* [SUPPLIED RECORDS]
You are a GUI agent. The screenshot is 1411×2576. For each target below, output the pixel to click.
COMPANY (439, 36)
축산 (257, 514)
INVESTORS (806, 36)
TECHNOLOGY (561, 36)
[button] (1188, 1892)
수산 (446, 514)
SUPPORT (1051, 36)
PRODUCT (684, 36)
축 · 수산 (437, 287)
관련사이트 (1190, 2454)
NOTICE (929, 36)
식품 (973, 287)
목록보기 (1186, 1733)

* [PROBLEM TO WORK ON]
The full listing should be output exactly, line for line.

* [ANSWER SPACE]
You are a GUI agent. The screenshot is 1411×2576. For each target below, output the pixel to click.
COMPANY (439, 36)
축산 (257, 514)
INVESTORS (806, 36)
TECHNOLOGY (561, 36)
[button] (1188, 1892)
수산 (446, 514)
SUPPORT (1051, 36)
PRODUCT (684, 36)
축 · 수산 (437, 287)
관련사이트 (1190, 2454)
NOTICE (929, 36)
식품 (973, 287)
목록보기 (1186, 1733)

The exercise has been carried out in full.